田媛难得嘴甜的哄道:“妈,就今天,明天我就上课去。您放心,我肯定好好学习,考个好大学给弟弟妹妹做榜样。”
田父田母虽是从农村出来的,但思想还挺上进的,不像有些父母那样,觉得上学浪费钱,还不如打工划算。
田媛家乡的好多小伙伴,比她小的都去外省打工去了。
田母把小儿子塞到田媛手里:“你说的啊,期中考试看不到成绩我再跟你算账。来,带着弟弟,我去煮饭。”
田果正是呀呀学语的时候,拉着田媛的衣领叫“姐姐”。
田媛的心一下子就软了:“小果乖,姐姐带你买糖吃。”回头又叫了田莜一起,摸了摸口袋,正好有五毛钱,好像是攒来买贴纸的。这时候《薰衣草》刚火,学校门口的小商店贴纸卖得火热,处于青春期的田媛非常迷恋剧里的‘季晴川’。
重生的田媛想起这个就满头黑线,黑历史啊黑历史。
田家每月的收入大概有四五千,不过房租就要去一半,又负担重,因而田媛每天就只有五毛钱的零花钱,还是买早餐用的。

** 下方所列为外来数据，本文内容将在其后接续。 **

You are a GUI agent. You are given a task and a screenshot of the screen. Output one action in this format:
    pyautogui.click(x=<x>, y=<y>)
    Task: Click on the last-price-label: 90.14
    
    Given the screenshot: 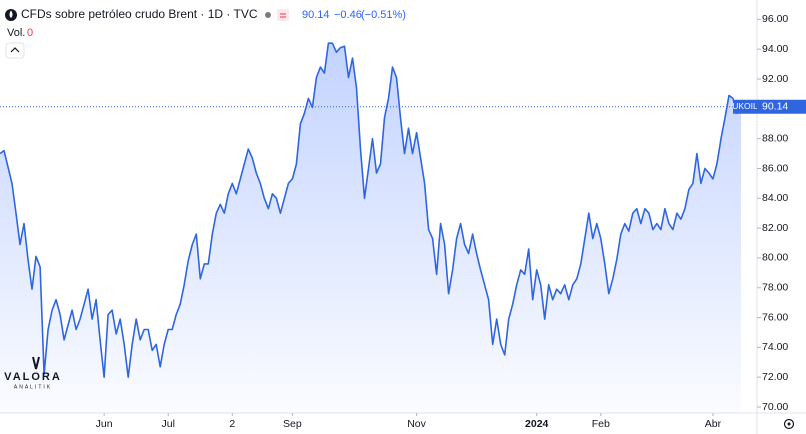 What is the action you would take?
    pyautogui.click(x=775, y=107)
    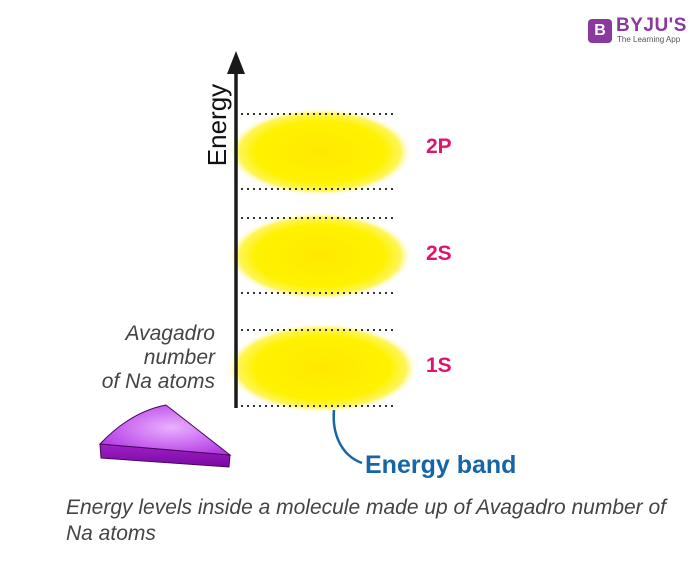 The image size is (700, 562). What do you see at coordinates (236, 230) in the screenshot?
I see `energy-axis-arrow-icon` at bounding box center [236, 230].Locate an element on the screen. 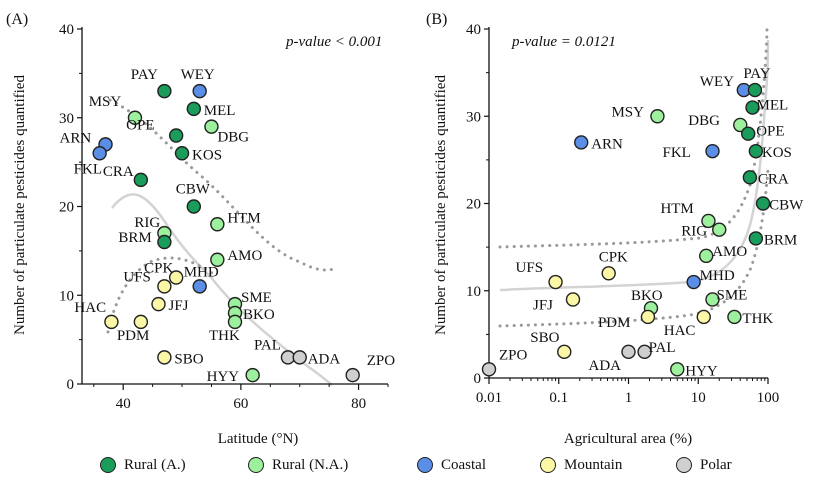 The height and width of the screenshot is (478, 813). panel-b-point-sme is located at coordinates (712, 300).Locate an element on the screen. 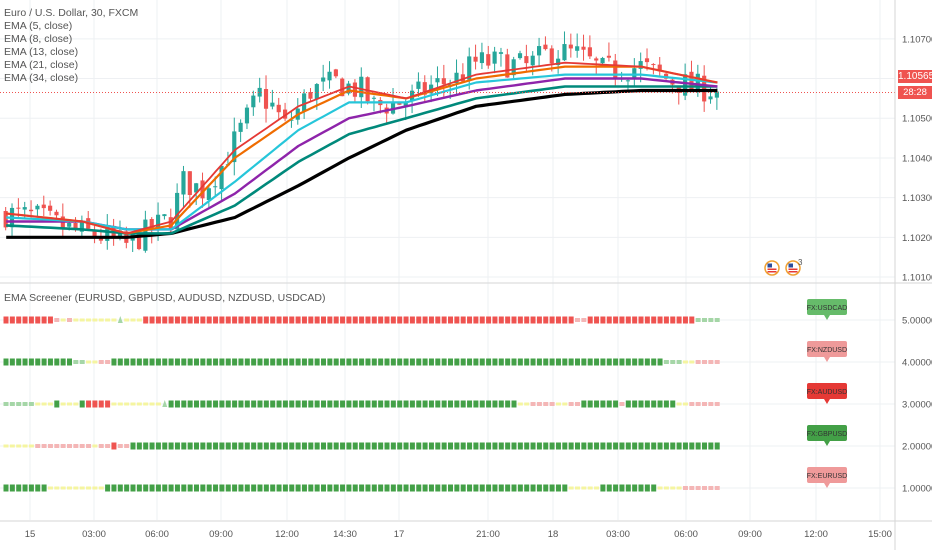  legend-ema8: EMA (8, close) is located at coordinates (38, 39). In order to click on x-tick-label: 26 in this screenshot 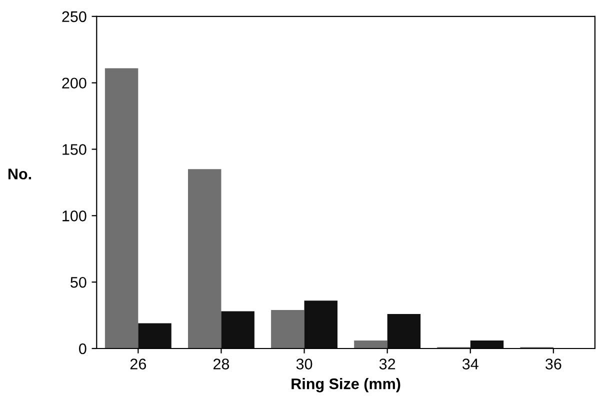, I will do `click(138, 364)`. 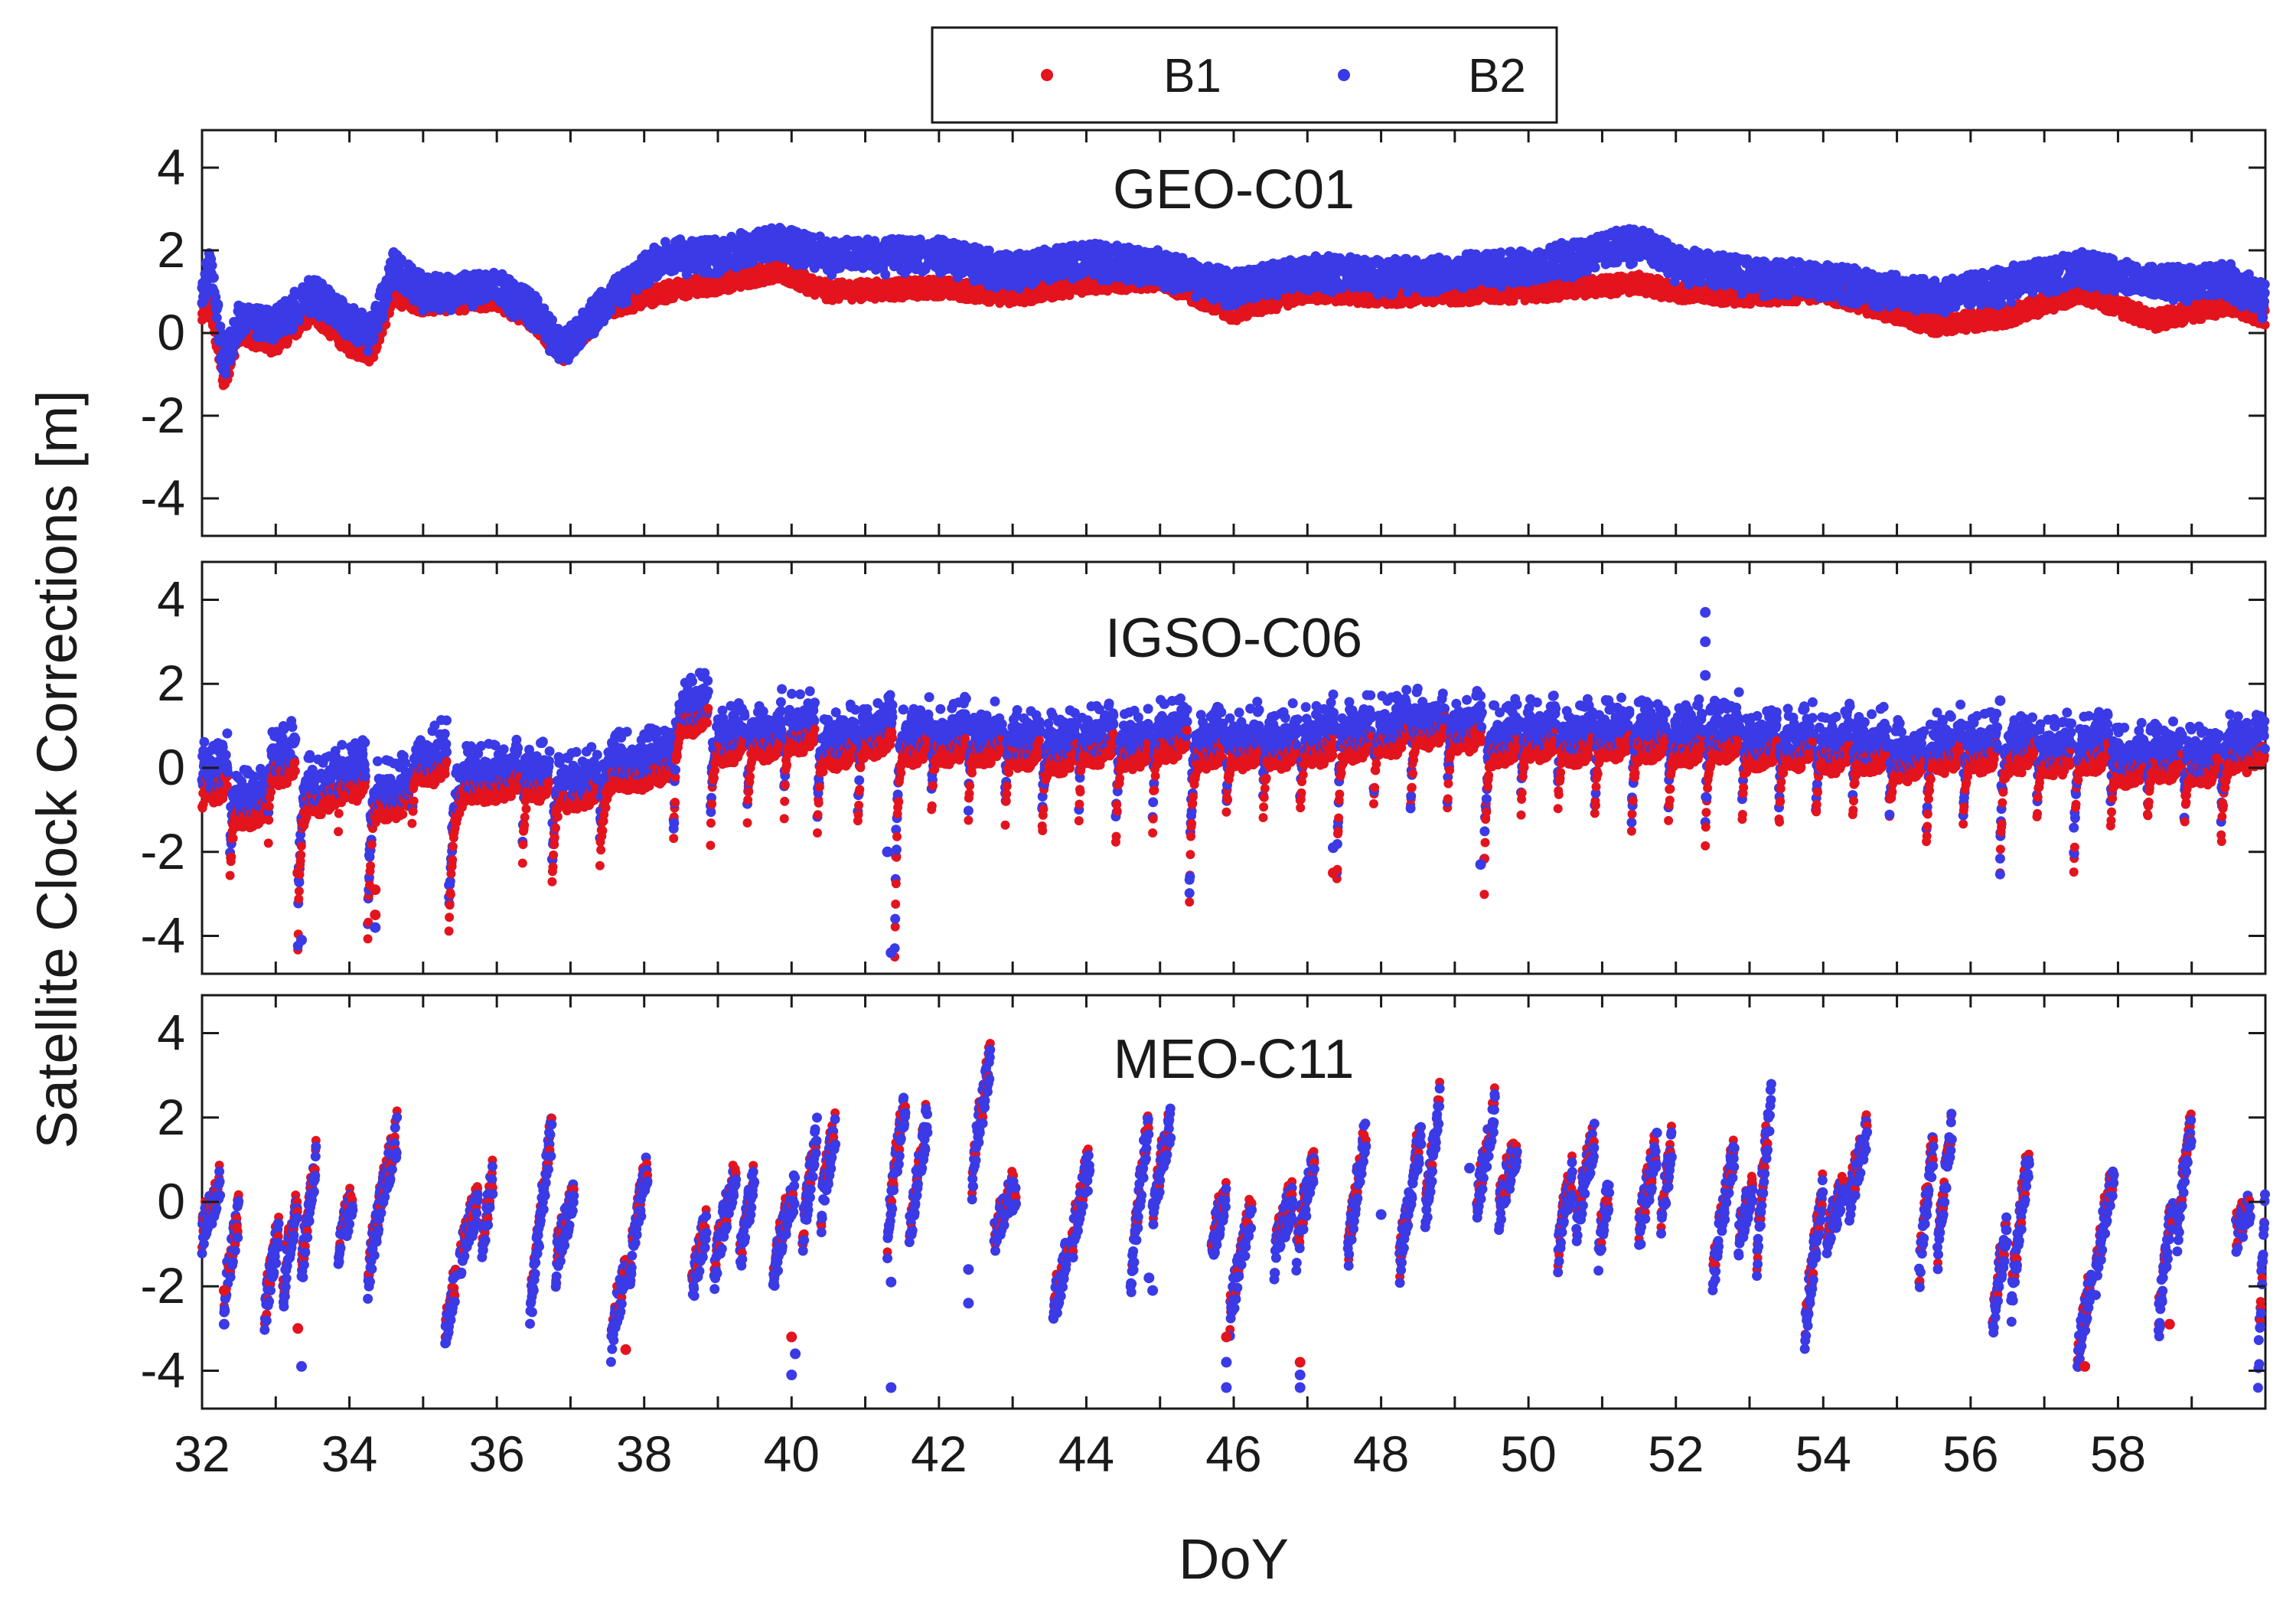 I want to click on legend: B1 B2, so click(x=1244, y=75).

这五毛,还是昨天她存着没用的。今天因为没去上课,零花钱也就没给。
买了两颗棒棒糖,给弟弟妹妹一人分了一个,由着他俩吧嗒吧嗒的吃,田媛进了厨房,拿了案板上的大白菜洗着,一边洗一边无意的问:“诶,妈?我们家这个月的房租交了没有?”
早就忘记交租日是哪天了,也就大概记得田家的门帘房是在国庆节左右被夺走的,当时事情发生得很突然,原本说得好好的再续一年的合同,房东却冷不丁反水了,勒令田家三天之内搬走。
田媛重生回来倒还没听说有这么回事儿,田父田母也没有表现出着急和忧愁的样子,应该还来得及。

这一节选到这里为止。